[REQUIRED ACTION]
Starting at the top of the entries below, set down every line exactly, please, until you reach the line with "Task: Select the Draft constraints option", which is included too.

[DATA IN THIS EXERCISE]
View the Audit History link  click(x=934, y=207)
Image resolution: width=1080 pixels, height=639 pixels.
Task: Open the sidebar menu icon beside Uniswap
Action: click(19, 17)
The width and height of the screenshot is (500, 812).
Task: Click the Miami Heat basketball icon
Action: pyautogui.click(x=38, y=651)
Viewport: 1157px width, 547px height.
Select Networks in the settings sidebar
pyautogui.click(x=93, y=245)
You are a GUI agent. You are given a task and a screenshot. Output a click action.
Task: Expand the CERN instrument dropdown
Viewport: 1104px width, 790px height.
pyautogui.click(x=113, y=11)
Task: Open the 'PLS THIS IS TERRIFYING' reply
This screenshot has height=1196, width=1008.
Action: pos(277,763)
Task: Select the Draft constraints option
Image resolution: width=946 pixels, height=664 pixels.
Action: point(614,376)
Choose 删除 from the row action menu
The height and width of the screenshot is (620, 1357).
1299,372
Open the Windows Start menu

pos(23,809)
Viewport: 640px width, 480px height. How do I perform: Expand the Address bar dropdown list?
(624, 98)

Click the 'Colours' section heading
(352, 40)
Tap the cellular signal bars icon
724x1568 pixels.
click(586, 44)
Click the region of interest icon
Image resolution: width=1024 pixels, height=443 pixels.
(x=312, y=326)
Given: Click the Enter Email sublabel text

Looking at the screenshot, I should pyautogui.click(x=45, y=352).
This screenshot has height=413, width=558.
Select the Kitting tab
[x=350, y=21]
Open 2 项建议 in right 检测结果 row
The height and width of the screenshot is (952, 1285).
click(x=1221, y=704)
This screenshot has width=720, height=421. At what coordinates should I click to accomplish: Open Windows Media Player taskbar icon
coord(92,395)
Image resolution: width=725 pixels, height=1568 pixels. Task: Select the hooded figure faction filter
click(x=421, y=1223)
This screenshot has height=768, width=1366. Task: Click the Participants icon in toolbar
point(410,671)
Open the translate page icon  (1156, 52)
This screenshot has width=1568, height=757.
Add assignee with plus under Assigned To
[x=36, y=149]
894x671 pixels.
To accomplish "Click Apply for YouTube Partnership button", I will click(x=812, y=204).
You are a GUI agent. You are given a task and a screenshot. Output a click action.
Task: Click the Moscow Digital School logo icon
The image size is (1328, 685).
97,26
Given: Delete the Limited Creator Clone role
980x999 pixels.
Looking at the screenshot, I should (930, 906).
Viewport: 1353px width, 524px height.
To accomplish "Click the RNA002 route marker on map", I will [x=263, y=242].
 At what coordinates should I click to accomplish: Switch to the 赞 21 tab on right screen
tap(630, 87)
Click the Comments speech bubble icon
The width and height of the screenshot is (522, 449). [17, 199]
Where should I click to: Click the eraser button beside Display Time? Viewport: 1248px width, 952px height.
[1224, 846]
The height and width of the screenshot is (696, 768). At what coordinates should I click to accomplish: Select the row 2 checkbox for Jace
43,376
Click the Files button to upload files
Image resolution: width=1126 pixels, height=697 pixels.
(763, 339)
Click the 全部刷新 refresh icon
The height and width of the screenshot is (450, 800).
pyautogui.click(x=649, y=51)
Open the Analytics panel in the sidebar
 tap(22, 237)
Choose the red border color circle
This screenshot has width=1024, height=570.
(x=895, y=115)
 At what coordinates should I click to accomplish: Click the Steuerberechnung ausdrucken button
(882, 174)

[YOUR SOLUTION]
View the Audit History link  click(x=934, y=207)
Image resolution: width=1080 pixels, height=639 pixels.
Task: Open the sidebar menu icon beside Uniswap
Action: click(19, 17)
The width and height of the screenshot is (500, 812).
Task: Click the Miami Heat basketball icon
Action: pyautogui.click(x=38, y=651)
Viewport: 1157px width, 547px height.
Select Networks in the settings sidebar
pyautogui.click(x=93, y=245)
You are a GUI agent. You are given a task and a screenshot. Output a click action.
Task: Expand the CERN instrument dropdown
Viewport: 1104px width, 790px height.
pyautogui.click(x=113, y=11)
Task: Open the 'PLS THIS IS TERRIFYING' reply
This screenshot has height=1196, width=1008.
Action: pos(277,763)
Task: Select the Draft constraints option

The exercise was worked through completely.